:: Given instruction ::
Quote the lines exactly as they appear, starting with the line that contains "How do I perform: Click the 物理驱动" and continuing through the end of the dataset excerpt. Leave the pictures out of your answer.

Dataset excerpt
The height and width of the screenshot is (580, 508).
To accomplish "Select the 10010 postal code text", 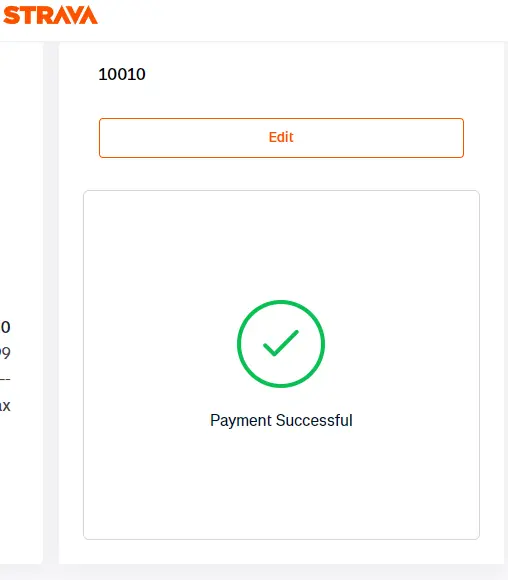I will [122, 74].
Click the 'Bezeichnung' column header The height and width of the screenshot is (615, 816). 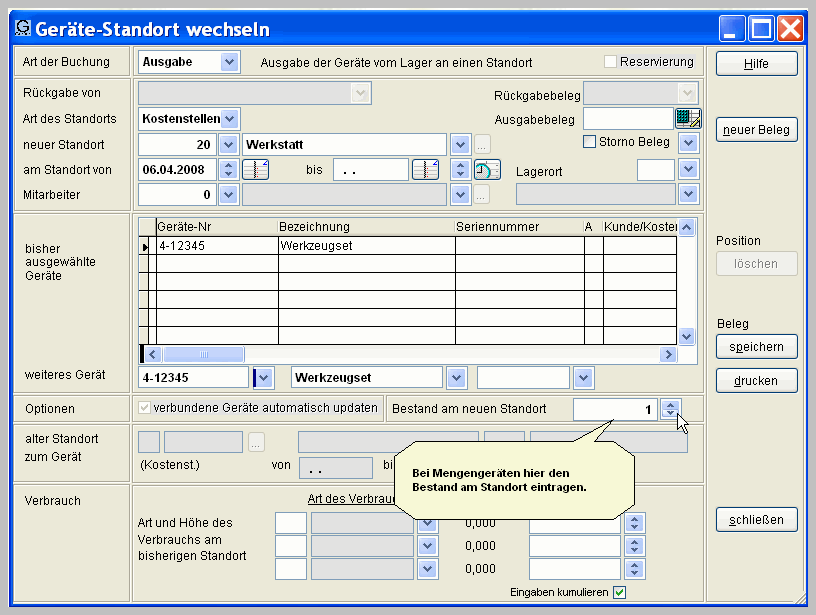[x=365, y=227]
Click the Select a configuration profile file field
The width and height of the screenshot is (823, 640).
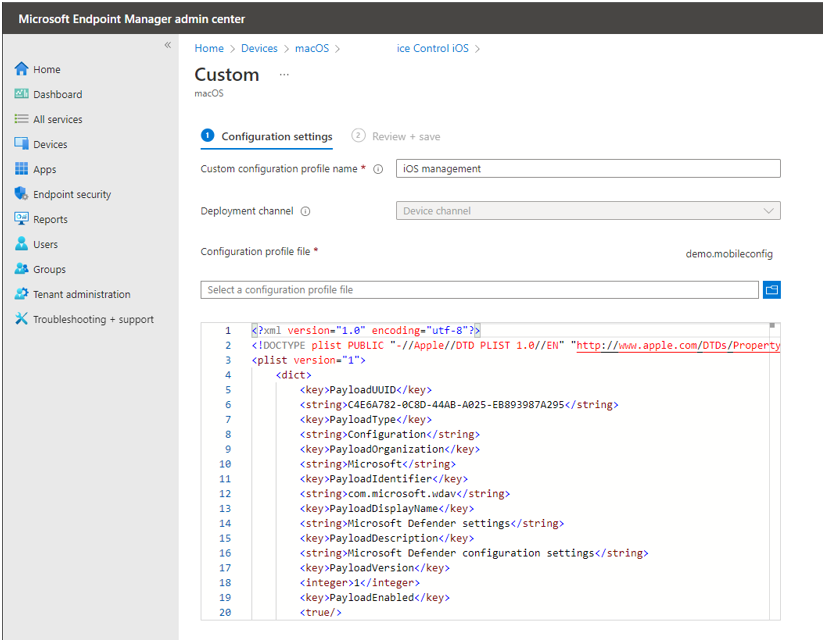click(x=479, y=290)
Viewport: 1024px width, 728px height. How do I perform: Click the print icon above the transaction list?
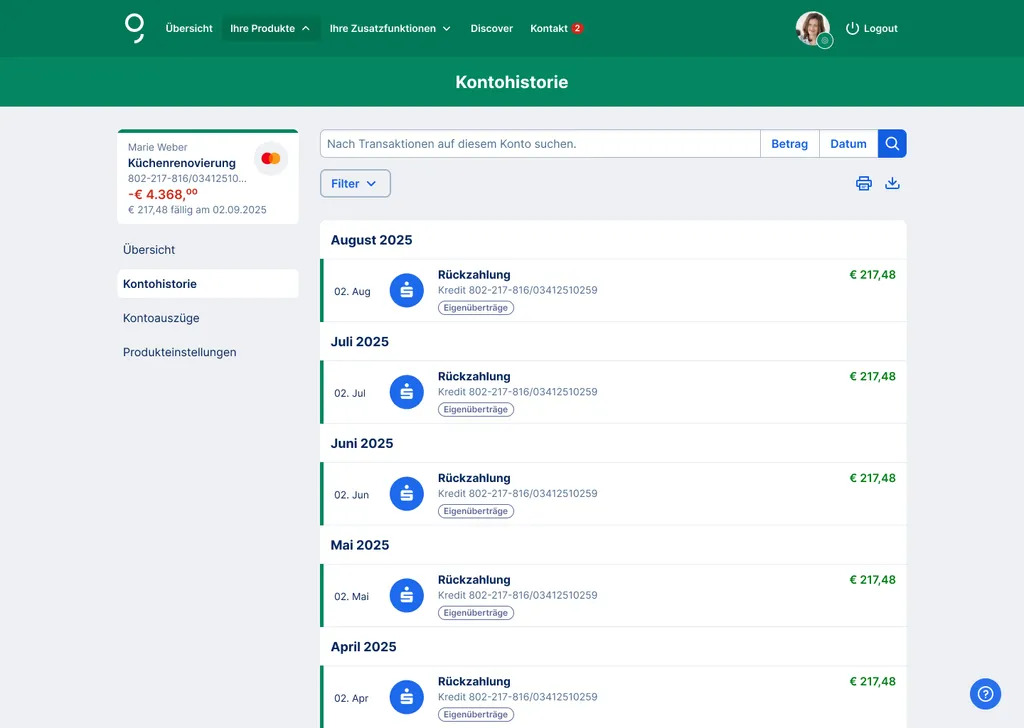(863, 183)
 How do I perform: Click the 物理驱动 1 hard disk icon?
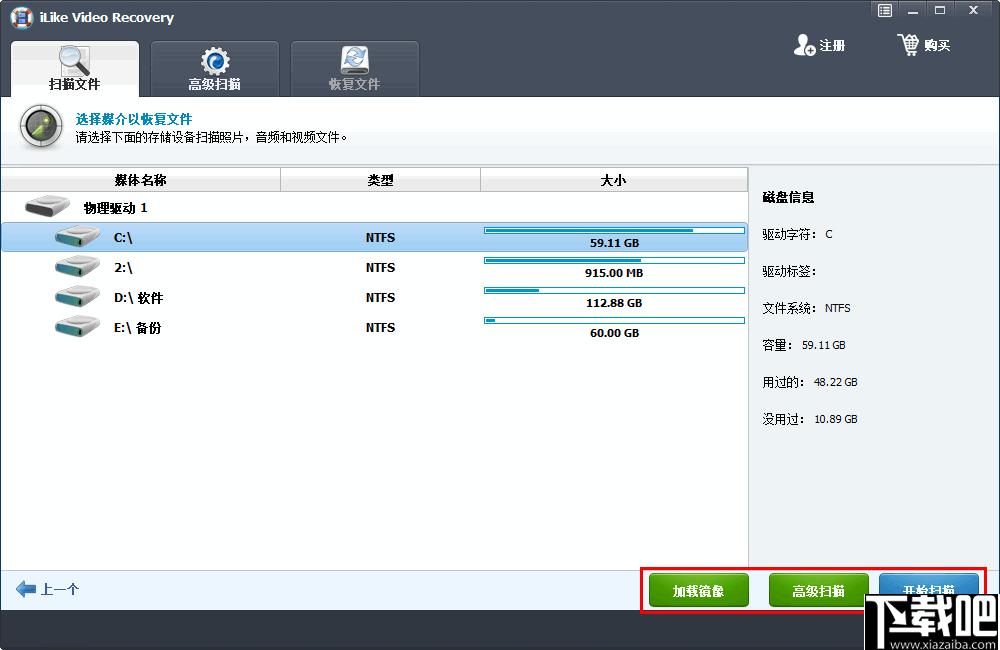(48, 208)
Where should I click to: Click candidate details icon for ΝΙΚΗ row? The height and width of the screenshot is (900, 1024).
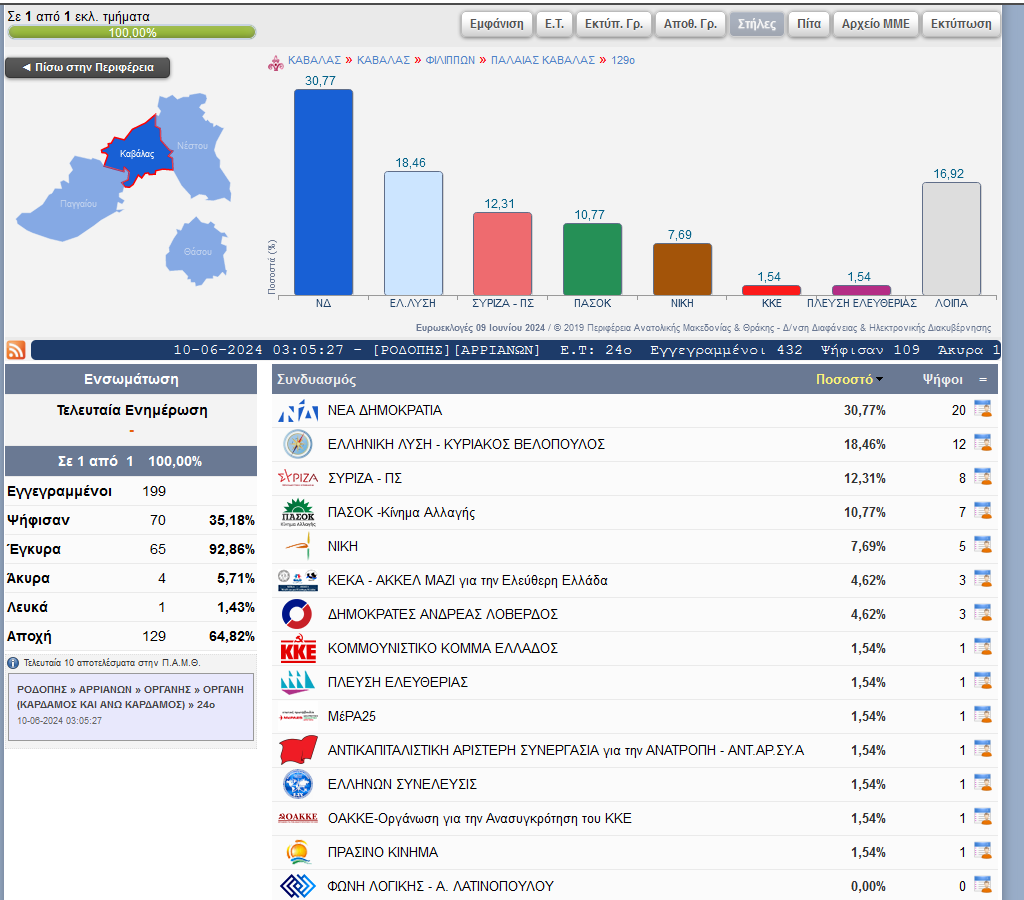coord(982,546)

:: Response ::
 How do I perform: Click the 物理驱动 1 hard disk icon?
(48, 208)
Where should I click to: Click candidate details icon for ΝΙΚΗ row? The height and width of the screenshot is (900, 1024).
coord(982,546)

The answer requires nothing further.